Le chirurgien suisse qui voulait rendre la guerre moins atroce
A la fin du XIXe siècle, les travaux du Bernois Theodor Kocher ont initié une petite révolution dans la manière de faire la guerre. Un héritage à ce jour encore méconnu.
Ceux qui le connaissent l’associent avant tout à ses travaux sur la thyroïde, qui devaient lui valoir un Prix NobelLien externe en 1909. Mais le médecin bernois Emil Theodor Kocher est porteur d’un tout autre héritage, pour le moins méconnu: un ensemble de recherches sur la balistique et les blessures par armes à feu, dont les résultats changèrent le destin de nombreux soldats.
Le parcours de Theodor Kocher évoque à bien des égards celui d’un autre Prix Nobel suisse: Henri Dunant, fondateur de la Croix Rouge. Tout comme le philanthrope genevois, Kocher observe avec consternation les conflits de la fin du XIXe siècle, dont les coûts humains atteignent des proportions rarement vues jusqu’alors. Chrétien convaincu, le chirurgien bernois se demande, faute de pouvoir les abolir, comment réduire la barbarie des guerres modernes.
Réduire les souffrances inutiles
En 1875, jeune professeur à l’Université de Berne, Kocher publie un premier article sur les blessures causées par les balles de fusil. Ces dernières sont à l’époque particulièrement dévastatrices: essentiellement faites de plomb, elles déchirent abondamment la chair, favorisent les infections et, de ce fait, les amputations. Kocher entame alors une série d’expériences balistiques pour mieux comprendre l’impact de ces munitions sur le corps.

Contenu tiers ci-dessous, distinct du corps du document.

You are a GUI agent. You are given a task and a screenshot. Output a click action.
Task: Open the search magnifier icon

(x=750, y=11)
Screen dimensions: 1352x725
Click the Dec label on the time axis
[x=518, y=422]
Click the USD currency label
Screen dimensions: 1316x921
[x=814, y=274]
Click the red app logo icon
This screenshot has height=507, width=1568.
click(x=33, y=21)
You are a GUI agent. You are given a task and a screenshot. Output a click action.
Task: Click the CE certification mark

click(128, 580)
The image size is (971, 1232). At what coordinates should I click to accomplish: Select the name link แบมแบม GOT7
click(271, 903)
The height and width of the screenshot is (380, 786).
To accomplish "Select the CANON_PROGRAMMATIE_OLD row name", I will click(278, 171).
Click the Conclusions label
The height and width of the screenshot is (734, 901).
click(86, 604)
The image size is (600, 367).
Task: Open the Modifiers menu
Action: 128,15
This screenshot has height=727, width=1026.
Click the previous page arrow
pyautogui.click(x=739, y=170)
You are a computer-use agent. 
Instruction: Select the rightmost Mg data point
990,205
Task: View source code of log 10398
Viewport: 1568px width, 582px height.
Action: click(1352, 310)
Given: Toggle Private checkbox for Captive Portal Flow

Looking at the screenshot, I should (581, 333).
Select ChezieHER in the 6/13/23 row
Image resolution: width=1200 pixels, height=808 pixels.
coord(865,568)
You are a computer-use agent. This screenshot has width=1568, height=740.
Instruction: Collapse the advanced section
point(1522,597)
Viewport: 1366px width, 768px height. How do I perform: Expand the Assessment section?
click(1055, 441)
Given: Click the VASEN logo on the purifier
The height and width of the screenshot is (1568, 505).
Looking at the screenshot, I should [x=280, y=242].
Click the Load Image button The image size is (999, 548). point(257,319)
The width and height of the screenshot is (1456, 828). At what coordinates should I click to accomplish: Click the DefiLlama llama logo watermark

Sa conclusion: il serait possible de concevoir des projectiles causant moins de souffrances inutiles et de séquelles irrémédiables aux soldats. «Kocher propose de réduire la taille des balles, et les faire à partir de matériaux avec un plus haut point de fusion, pour qu’elles se déforment moins et détruisent ainsi moins de tissus humains», détaille le politologue britannique Christopher Coker dans son livre Future War.
La balle «full-metal jacket»
Également médecin dans l’armée, Kocher voit très vite ses recherches susciter l’intérêt des instances militaires. «Ses travaux sont utilisés par le colonel Eduard Rubin, armurier de l’armée suisse, qui travaille à l’époque au développement de nouvelles munitions», explique Patrick Greiffenstein, professeur de chirurgie à l’Université de Louisiane, co-auteur d’un article scientifique sur Theodor Kocher.
Grâce aux observations de Kocher, Rubin conçoit en 1882 la toute première «balle blindée» (full-metal jacket bullet) au monde. Recouverte d’un manteau de cuivre, cette dernière est plus petite, plus légère et se déforme moins qu’une munition de plomb. Kocher le médecin et Rubin le militaire y trouvent chacun leur compte: le nouveau projectile est plus précis, tout en infligeant des blessures moins irréparables.
De Berne à Rome, puis La Haye
Fort de ce résultat, Kocher s’efforce de répandre l’idée au-delà des frontières suisses: «Son article L’amélioration des balles du point de vue humanitaire, qu’il présente en 1894 au Congrès médical international à Rome, expose à la fois très bien le problème et offre une solution spécifique pour rendre la guerre moins atroce», détaille Patrick Greiffenstein, «ce genre de recherches ne passeront pas inaperçues et seront par exemple invoquées durant la conférence de paix de La Haye cinq ans plus tard».
De fait, à la manière des efforts d’Henri Dunant avec la Croix Rouge, le raisonnement de Kocher trouve vite écho chez les militaires étrangers: dans les années qui suivent, à peu près toutes les grandes armées adoptent la balle blindée comme munition standard. Les munitions déformantes sont mêmes officiellement bannies par la déclaration de La Haye de 1899.
Une réflexion inédite
Résultat: au début des années 1900, plusieurs études viennent démontrer que, conformément aux affirmations de Kocher, les projectiles blindés réduisent le taux de mortalité parmi les blessés par balle. Pour Christopher Coker, Kocher et ses confrères venaient d’initier une réflexion inédite: «Kocher était parvenu à la conclusion que le but de la guerre devrait être d’empêcher l’ennemi de continuer à se battre; que neutraliser, et non pas tuer, devrait en être le but premier».
Hélas pour le Bernois, les innovations technologiques meurtrières qui découleront ensuite de la Première Guerre mondiale viendront largement annuler cette évolution. Consolation pour Kocher, qui mourut en 1917: l’idée maitresse qui avait guidé ses travaux, réduire les souffrances inutiles infligées aux combattants, allait devenir un principe clé du droit humanitaire moderne.